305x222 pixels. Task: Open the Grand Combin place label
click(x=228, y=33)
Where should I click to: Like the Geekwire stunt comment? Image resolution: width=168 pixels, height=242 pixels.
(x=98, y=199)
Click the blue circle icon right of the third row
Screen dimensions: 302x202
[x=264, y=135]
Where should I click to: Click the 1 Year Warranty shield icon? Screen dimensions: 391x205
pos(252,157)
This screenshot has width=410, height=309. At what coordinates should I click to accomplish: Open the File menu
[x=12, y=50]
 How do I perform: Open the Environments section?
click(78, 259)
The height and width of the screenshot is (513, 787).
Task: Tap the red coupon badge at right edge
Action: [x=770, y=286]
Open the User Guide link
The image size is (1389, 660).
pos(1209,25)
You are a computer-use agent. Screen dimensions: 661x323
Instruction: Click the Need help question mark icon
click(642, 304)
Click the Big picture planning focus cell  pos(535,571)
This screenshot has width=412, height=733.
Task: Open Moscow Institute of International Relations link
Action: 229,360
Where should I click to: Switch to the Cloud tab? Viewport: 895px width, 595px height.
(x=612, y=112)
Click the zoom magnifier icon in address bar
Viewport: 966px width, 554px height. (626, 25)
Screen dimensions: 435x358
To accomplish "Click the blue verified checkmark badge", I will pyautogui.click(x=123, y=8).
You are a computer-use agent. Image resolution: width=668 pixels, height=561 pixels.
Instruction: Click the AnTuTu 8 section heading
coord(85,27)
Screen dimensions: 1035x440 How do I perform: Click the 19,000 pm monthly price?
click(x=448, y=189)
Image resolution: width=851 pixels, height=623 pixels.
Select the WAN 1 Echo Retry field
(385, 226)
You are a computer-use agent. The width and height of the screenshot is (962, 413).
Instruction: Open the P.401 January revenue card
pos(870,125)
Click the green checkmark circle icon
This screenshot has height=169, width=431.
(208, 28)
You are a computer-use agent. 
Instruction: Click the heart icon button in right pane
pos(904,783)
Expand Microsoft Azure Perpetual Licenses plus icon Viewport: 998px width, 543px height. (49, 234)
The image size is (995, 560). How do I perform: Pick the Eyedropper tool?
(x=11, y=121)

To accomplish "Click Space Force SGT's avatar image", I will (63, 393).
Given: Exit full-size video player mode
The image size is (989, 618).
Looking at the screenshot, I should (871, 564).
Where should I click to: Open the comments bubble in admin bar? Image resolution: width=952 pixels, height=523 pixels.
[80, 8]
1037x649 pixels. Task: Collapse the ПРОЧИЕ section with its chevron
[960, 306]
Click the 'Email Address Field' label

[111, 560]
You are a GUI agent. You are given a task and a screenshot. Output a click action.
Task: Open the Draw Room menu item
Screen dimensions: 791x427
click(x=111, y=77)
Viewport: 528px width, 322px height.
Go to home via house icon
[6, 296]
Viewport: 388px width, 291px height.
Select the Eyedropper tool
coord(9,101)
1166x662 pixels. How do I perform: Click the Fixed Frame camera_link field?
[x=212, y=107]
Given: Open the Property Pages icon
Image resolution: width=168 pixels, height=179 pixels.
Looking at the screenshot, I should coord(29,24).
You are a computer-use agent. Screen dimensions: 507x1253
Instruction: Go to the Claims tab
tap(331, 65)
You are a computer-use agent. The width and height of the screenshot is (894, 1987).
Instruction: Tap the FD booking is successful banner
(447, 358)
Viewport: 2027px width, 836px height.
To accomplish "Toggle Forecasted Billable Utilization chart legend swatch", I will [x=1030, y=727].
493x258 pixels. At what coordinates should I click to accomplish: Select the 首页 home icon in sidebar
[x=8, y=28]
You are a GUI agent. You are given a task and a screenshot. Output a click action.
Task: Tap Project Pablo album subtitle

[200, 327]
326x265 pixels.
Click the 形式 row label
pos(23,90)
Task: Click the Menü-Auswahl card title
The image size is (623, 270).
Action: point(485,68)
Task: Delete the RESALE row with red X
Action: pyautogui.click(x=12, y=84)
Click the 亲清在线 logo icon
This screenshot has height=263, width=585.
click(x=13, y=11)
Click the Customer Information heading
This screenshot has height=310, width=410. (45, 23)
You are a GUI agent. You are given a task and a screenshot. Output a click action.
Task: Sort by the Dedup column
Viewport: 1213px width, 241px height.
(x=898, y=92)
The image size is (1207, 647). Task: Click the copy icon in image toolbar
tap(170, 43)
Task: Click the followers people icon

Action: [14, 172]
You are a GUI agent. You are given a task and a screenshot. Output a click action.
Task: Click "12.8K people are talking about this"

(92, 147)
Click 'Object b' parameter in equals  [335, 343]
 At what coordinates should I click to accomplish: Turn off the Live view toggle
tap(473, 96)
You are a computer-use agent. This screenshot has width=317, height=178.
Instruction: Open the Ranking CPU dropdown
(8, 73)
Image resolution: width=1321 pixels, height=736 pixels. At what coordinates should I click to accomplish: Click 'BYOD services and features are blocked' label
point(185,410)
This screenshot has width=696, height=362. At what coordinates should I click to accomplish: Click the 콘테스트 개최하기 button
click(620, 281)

◆ WHAT IS NEEDED:
For each line of the data that has the word "circle", report that line.

◆ WRITTEN ANSWER:
Click the blue circle icon right of the third row
Click the green checkmark circle icon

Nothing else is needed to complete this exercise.